Centrumshüsli: Mit 52.15 Prozent lehnen Stimmbürger das Kulturprojekt ab

Knapp mehr als die Hälfte der Bassersdorfer Stimmbevölkerung stimmt gegen die Vorlage «Initiative Centrumshüsli» und dem damit verbundenen Kredit über eine halbe Million Franken.

Das Centrumshüsli. (rh)

Bei einer Stimmbeteiligung von 50.05 Prozent lag der Nein-Anteil bei 52.15 Prozent. Somit erhält der Verein «Im Centrum» von der Gemeinde keine finanzielle Unterstützung für sein Kulturprojekt.

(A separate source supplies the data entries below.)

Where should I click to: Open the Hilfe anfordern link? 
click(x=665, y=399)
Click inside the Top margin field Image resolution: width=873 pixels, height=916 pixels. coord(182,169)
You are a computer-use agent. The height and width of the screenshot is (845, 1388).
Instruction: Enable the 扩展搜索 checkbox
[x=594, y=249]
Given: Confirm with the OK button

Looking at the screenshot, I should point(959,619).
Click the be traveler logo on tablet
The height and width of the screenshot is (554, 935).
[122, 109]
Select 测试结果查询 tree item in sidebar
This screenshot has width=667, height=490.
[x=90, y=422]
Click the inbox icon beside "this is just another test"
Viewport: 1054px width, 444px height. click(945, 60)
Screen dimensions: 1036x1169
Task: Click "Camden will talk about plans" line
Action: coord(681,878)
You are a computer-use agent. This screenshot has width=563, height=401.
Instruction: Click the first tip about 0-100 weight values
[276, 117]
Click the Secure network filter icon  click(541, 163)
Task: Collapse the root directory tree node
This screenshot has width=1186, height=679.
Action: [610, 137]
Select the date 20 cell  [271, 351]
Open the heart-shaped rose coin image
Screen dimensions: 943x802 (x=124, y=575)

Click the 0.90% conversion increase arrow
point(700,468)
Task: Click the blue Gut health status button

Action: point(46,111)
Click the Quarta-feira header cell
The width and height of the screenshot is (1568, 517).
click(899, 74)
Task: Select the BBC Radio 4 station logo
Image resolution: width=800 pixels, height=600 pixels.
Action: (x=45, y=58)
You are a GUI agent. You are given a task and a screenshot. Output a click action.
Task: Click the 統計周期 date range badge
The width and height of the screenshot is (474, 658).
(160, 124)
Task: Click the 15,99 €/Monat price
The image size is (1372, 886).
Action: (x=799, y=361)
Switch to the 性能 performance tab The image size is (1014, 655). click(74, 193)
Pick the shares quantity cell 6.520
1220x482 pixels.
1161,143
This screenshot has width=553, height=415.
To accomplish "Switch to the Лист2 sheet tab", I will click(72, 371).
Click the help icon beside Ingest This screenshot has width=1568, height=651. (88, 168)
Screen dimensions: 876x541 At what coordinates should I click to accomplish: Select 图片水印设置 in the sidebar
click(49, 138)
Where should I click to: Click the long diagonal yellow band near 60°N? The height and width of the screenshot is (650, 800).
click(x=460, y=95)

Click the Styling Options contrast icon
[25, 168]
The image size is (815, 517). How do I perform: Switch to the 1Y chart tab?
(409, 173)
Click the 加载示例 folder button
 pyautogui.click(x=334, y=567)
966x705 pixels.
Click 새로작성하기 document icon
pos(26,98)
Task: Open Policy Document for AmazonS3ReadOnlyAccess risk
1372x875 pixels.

Wenige Minuten nach Bekanntgabe des Abstimmungsresultats ringt Christoph Füllemann, Präsident des Vereins «Im Centrum», noch etwas um Worte. «Es war uns schon klar, dass es eine enge Sache werden würde», sagt er. Das «Nein» sei nun trotzdem ein Taucher. Dies auch, weil man im Vorfeld der Abstimmung mit grossem zeitlichen und finanziellen Aufwand in den Sozialen Medien eine Kampagne gefahren habe, die «erstaunlich gut» gelaufen sei.

«Kultur hat es schwer»

Die Gründe für die – wenn auch knappe – Ablehnung des Projekts ortet er zum einen in der ablehnenden Haltung von Gemeinderat und GRPK, andererseits in der gleichzeitig stattfindenden Abstimmung zu den Fussballplätzen und dem dazugehörenden Verpflichtungskredit über rund fünf Millionen Franken. «Bei den Fussballplätzen gibt es mehr Direktbetroffene, also stimmt man dem Kredit zu. Um trotzdem noch sparen zu können, lehnt man dann unseren Kredit ab», vermutet er. Allgemein habe die Kultur «leider einen schwierigen Stand».

Zwei Szenarien denkbar

Nach dem Nein fehlen dem Centrumshüsli weiterhin rund 700 000 Franken. Am Mittwoch treffen sich die Vereinsmitglieder zu einer Sitzung und besprechen das weitere Vorgehen. Im Raum stehen zwei Optionen. «Erstens, dass wir aufgeben und den Verein auflösen», so Füllemann. «Oder zweitens, dass wir weiterkämpfen und die finanziellen Mittel anderweitig beschaffen.» Man habe im Vorfeld bereits mit Banken das Gespräch gesucht und «wohlwollende Signale» für eine Hypothek zu guten Konditionen erhalten.